The explanation changed the partition key from using Date to Sensor. This removed the hot partition as one days readings was then no longer stored in a single partition. The request was then ‘give me all the sensor readings for 2018-01-01’ which was spread over all the partitions.
My question is asking the correctness of this.
In DynamoDB you can do either Scan or Query operations. Scans are expensive as you scan all items. Queries are better as they just hit the partition you are interested in and with a sort key you narrow down to the results you want.
With the ‘give me all the sensor readings for 2018-01-01’ request, it seems like you don’t know all the sensor ids so it’s a scan, which will use up capacity equal to the size of the table?
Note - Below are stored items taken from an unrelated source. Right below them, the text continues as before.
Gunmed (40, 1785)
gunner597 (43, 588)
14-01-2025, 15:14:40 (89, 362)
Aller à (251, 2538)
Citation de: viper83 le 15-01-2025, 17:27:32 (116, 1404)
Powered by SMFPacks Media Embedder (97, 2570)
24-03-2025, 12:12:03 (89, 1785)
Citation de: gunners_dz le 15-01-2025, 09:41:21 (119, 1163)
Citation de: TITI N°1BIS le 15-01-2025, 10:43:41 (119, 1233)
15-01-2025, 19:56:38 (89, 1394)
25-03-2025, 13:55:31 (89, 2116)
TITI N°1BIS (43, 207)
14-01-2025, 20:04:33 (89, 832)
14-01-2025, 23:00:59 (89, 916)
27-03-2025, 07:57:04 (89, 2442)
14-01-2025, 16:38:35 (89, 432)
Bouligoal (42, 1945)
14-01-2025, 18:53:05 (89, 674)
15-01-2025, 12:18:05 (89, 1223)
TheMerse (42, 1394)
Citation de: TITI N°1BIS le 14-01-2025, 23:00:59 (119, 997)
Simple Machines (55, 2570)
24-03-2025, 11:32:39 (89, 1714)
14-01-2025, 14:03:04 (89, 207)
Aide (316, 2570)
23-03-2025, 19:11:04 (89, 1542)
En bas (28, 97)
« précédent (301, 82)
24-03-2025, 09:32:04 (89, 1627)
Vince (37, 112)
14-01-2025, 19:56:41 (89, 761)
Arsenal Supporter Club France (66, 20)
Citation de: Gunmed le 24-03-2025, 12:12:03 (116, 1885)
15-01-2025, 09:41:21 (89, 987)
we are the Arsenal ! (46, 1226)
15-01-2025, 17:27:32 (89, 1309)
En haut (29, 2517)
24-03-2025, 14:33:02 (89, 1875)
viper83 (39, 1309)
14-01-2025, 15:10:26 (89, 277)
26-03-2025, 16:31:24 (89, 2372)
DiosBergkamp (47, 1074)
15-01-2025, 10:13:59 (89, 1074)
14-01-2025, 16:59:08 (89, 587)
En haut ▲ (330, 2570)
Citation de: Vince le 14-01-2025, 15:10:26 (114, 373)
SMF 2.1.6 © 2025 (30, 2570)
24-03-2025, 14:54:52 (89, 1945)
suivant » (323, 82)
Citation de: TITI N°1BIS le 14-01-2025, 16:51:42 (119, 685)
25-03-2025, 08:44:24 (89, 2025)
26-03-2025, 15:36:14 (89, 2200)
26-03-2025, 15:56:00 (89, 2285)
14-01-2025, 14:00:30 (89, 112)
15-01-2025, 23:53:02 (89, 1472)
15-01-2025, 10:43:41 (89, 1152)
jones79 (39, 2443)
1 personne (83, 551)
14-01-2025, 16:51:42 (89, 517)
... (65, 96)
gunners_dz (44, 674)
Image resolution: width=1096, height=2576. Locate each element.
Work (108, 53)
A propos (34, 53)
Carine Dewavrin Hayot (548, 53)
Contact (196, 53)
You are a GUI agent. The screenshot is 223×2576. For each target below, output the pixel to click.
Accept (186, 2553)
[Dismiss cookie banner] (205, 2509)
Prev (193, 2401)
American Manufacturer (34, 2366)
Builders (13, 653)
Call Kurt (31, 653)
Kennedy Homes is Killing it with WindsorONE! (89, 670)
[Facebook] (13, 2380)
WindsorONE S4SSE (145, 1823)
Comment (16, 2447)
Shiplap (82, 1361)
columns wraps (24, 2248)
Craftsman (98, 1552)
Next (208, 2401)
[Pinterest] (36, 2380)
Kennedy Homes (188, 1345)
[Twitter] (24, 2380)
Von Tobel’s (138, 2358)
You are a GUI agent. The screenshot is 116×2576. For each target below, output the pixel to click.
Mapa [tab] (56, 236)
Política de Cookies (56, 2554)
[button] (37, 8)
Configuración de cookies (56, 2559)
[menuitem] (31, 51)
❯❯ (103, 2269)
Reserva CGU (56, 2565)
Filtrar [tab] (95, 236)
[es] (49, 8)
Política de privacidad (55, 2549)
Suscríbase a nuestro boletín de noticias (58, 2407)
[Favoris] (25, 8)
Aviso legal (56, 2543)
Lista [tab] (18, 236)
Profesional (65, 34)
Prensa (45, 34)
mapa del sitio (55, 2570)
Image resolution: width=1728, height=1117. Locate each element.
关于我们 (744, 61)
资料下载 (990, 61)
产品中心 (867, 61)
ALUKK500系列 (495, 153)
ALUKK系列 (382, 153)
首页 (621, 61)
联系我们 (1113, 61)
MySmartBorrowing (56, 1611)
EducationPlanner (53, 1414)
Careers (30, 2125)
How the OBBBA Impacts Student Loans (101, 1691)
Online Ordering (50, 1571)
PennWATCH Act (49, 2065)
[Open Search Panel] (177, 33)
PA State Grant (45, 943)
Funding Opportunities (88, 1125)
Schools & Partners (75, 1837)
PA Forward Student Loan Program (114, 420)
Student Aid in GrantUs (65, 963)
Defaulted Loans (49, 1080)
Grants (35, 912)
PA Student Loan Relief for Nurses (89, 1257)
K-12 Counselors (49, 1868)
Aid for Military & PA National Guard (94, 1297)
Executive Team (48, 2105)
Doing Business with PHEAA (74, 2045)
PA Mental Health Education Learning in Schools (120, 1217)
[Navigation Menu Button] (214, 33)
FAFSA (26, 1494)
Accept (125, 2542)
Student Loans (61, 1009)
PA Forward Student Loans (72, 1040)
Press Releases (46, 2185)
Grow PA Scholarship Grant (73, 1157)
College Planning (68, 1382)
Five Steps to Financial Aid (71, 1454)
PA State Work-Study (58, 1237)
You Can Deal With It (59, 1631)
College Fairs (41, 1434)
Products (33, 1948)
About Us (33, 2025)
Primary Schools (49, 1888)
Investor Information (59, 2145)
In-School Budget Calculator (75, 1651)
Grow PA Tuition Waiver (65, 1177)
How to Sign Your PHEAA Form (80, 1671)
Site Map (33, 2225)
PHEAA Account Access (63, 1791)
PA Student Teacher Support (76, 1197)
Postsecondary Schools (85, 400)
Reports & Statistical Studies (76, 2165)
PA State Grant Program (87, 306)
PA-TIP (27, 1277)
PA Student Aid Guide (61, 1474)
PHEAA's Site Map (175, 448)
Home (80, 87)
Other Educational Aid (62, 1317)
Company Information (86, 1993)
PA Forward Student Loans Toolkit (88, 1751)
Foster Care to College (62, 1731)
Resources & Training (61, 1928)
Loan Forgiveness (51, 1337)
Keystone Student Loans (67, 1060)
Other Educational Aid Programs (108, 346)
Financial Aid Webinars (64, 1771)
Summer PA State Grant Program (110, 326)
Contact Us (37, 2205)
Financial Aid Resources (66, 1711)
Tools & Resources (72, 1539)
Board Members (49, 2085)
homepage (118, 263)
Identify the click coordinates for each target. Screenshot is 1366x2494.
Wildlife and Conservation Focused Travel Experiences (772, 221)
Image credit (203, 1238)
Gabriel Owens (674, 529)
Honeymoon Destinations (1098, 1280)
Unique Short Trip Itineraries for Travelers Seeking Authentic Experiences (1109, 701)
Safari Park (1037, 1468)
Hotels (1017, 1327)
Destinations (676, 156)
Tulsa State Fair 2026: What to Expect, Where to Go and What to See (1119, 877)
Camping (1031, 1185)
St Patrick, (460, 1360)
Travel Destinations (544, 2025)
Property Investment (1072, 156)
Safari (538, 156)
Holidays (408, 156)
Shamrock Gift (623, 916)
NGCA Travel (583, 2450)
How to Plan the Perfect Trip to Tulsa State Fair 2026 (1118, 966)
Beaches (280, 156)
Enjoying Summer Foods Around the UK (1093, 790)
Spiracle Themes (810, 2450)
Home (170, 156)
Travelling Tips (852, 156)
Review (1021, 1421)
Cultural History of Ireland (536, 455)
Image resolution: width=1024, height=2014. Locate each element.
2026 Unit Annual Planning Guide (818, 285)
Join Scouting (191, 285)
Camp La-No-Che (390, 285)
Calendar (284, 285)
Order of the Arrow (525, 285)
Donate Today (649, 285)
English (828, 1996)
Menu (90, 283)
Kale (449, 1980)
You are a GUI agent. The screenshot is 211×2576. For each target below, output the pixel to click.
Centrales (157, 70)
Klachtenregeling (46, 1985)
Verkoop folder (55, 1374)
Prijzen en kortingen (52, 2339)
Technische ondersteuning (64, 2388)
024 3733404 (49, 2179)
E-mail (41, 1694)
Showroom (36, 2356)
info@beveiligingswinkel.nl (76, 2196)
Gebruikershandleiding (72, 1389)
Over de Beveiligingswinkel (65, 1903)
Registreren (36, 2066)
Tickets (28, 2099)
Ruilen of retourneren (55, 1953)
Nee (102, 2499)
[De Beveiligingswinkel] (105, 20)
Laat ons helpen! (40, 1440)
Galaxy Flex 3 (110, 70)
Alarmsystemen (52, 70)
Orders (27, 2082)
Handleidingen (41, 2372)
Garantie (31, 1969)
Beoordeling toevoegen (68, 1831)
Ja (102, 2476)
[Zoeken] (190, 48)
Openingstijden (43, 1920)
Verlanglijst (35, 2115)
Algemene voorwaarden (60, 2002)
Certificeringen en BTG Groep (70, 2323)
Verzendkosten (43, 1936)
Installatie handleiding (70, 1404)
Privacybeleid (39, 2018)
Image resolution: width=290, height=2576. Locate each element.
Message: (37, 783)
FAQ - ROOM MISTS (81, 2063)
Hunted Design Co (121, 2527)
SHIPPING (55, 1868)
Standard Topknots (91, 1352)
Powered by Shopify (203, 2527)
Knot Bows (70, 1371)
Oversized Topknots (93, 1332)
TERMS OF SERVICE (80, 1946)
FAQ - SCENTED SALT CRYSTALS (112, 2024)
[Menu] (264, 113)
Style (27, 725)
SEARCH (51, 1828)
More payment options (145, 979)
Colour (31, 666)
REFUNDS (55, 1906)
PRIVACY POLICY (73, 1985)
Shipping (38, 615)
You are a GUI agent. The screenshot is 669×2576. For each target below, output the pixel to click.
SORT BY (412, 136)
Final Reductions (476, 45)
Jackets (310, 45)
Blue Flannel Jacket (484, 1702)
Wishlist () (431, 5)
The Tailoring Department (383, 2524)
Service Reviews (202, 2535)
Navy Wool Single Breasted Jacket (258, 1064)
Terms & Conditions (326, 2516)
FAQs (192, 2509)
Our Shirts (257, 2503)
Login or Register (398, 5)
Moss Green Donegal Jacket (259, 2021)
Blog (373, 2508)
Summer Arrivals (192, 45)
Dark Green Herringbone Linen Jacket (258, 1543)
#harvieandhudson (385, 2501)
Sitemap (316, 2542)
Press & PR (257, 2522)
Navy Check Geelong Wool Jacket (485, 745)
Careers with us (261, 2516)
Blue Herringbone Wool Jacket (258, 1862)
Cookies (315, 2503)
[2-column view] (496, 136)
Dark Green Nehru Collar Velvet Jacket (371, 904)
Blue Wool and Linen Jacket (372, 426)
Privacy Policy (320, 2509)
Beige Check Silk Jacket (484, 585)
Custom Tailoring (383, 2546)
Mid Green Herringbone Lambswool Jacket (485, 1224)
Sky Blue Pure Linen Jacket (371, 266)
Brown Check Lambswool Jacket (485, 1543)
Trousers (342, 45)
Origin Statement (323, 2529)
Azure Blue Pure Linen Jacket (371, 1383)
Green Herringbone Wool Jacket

It might be you do have the list of all the sensors, but then that’s N queries of ‘give me all the sensor readings for 2018-01-01 for sensor id #1’ then repeat for #2, #3, and so on. (Moving complexity into the coding space)
Please correct me if I’m wrong.
If I am correct, there is then a new question of how should such queries be done?
Due to the way DynamoDB works, such aggregation queries are a bit painful.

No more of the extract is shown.